La justice devra se prononcer sur la double peine du délit d'initiés Pechiney

le 19/06/2014 L'AGEFI Quotidien / Edition de 7H

Le tribunal correctionnel de Paris rendra son délibéré le 26 septembre et pourrait appliquer la jurisprudence Grande Stevens de la CEDH du 4 mars 2014

Les magistrats français vont-ils appliquer la jurisprudence européenne Grande Stevens dans l'affaire Pechiney ? Cet arrêt de la Cour européenne des Droits de l’Homme (CEDH) du 4 mars 2014 a déclaré à l’unanimité qu’une même personne ne pouvait être poursuivie deux fois pour les mêmes faits. En l’espèce, l’auteur d’une manipulation de marché, déjà condamné par le régulateur italien, ne peut être poursuivi au pénal pour les mêmes faits.

Le tribunal correctionnel de Paris rendra son délibéré le 26 septembre prochain dans une affaire similaire. Lors de l’OPA d’Alcan sur Pechiney, un banquier est soupçonné d’avoir transmis une information privilégiée à trois autres personnes qui ont pu dégager des plus-values de 0,8 à 1,5 million d’euros. Ces mis en cause ont été condamnés par l’AMF en décembre 2008 à des amendes de 100.000 euros à 1,5 million d’euros. La cour d’appel de Paris, puis la Cour de cassation ont rejeté l’une et l’autre les recours déposés.
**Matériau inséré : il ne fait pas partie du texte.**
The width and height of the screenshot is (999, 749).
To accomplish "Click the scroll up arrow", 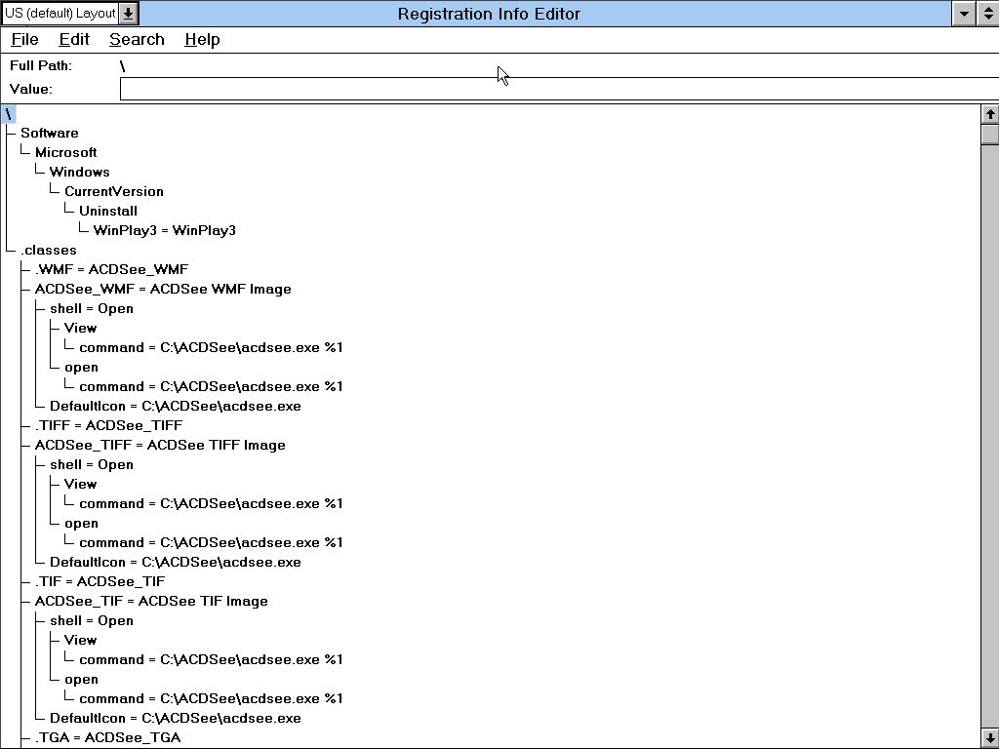I will (989, 114).
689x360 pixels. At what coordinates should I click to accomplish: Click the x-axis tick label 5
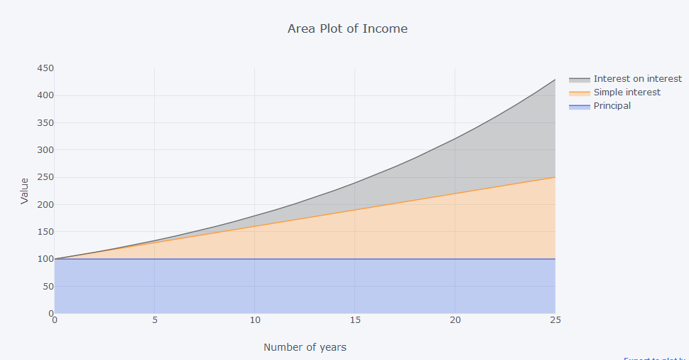155,320
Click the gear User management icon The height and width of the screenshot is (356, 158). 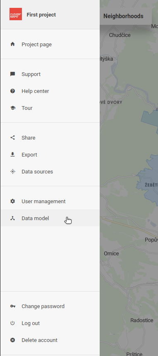click(12, 201)
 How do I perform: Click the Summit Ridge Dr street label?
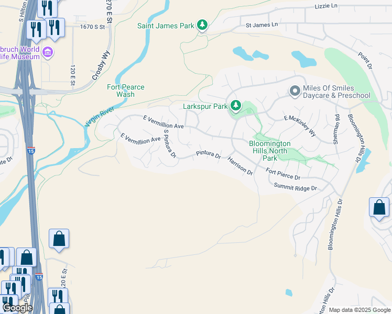(295, 187)
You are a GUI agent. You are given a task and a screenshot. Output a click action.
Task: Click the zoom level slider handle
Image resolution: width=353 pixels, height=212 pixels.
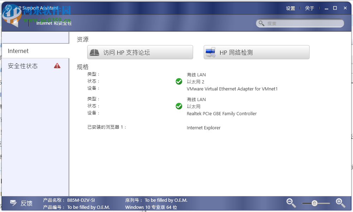click(x=314, y=203)
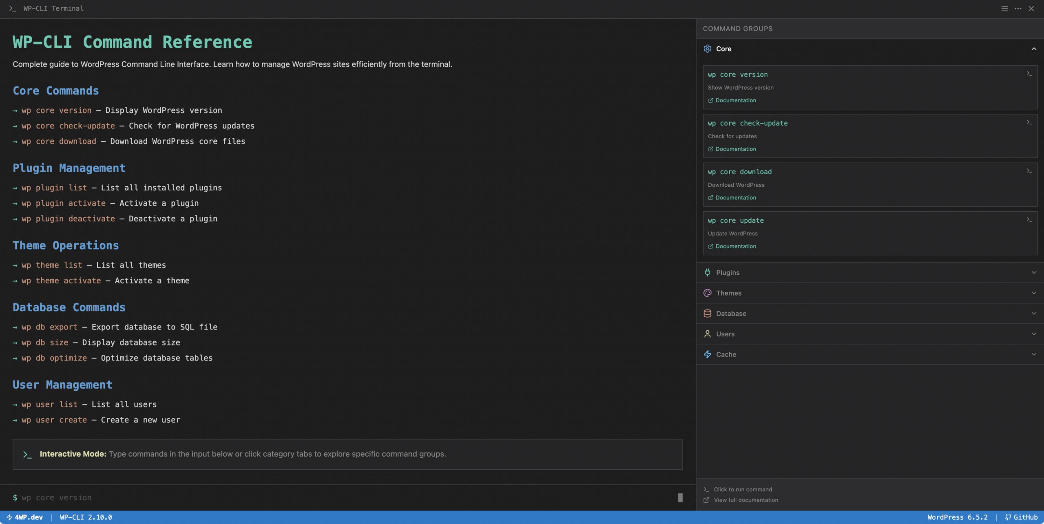Click run icon on wp core check-update card
The width and height of the screenshot is (1044, 524).
(x=1029, y=122)

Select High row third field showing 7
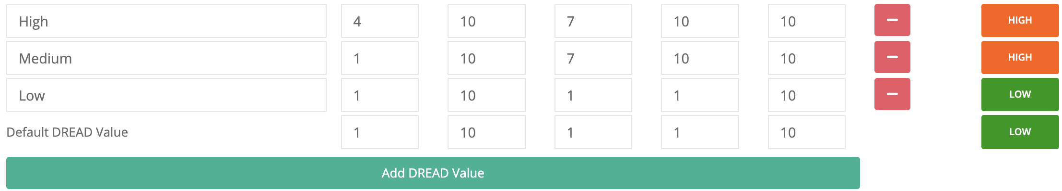[593, 21]
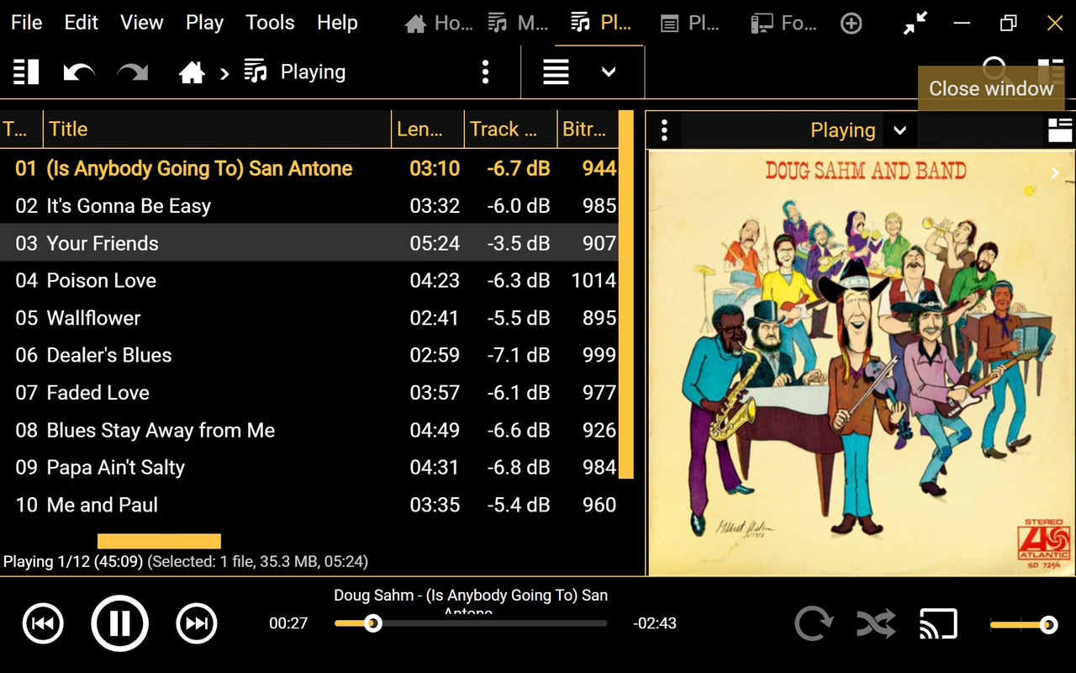Adjust the volume slider
This screenshot has width=1076, height=673.
tap(1023, 624)
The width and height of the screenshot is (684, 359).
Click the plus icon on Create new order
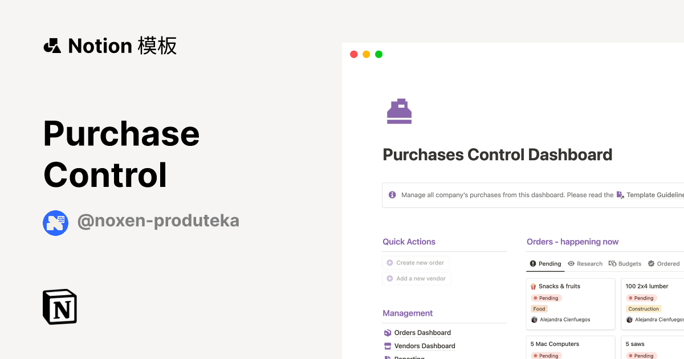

Dans le cadre de la procédure au pénal, la procureure financière adjointe, Ulrika Delaunay-Weiss, a confirmé ses réquisitions à l’audience. Elle réclame non seulement des amendes pécuniaires, allant jusqu’à 2 millions d’euros, mais aussi des peines de prison, et même un an ferme à l’encontre de deux prévenus. «Il est très rare que des peines d’emprisonnement fermes soient prononcées en la matière et assorties d’un mandat de dépôt ou d’arrêt, comme cela a été requis en l’espèce. La procureure a invité le Tribunal à faire un exemple et à donner un avertissement au monde de la finance», précise Charlotte Plantin, avocat chez Solferino Associés, défendant l’un des mis en cause.

Mais surtout la défense a plaidé l’abandon des poursuites en invoquant l’article 4 du protocole 7 de la Convention des Droits de l’Homme, fondement de la décision Grande Stevens. Reste à savoir si la cour en tiendra compte. «Dans le dossier Altran, jugé le 4 juin dernier, le tribunal correctionnel s’est refusé à appliquer le principe ne bis in idem, à nouveau consacré par la CEDH dans l’arrêt Grande Stevens, et hier la procureure n’en a pas davantage tenu compte, ajoute Charlotte Plantin. Si nous perdons en première instance, nous irons jusqu’en cassation. Mais dès le délibéré, nous pourrions saisir la Cour européenne des Droits de l’Homme qui condamnera la France».

L’affaire EADS, qui passera en correctionnelle en octobre prochain, pourrait apporter de nouveaux rebondissements.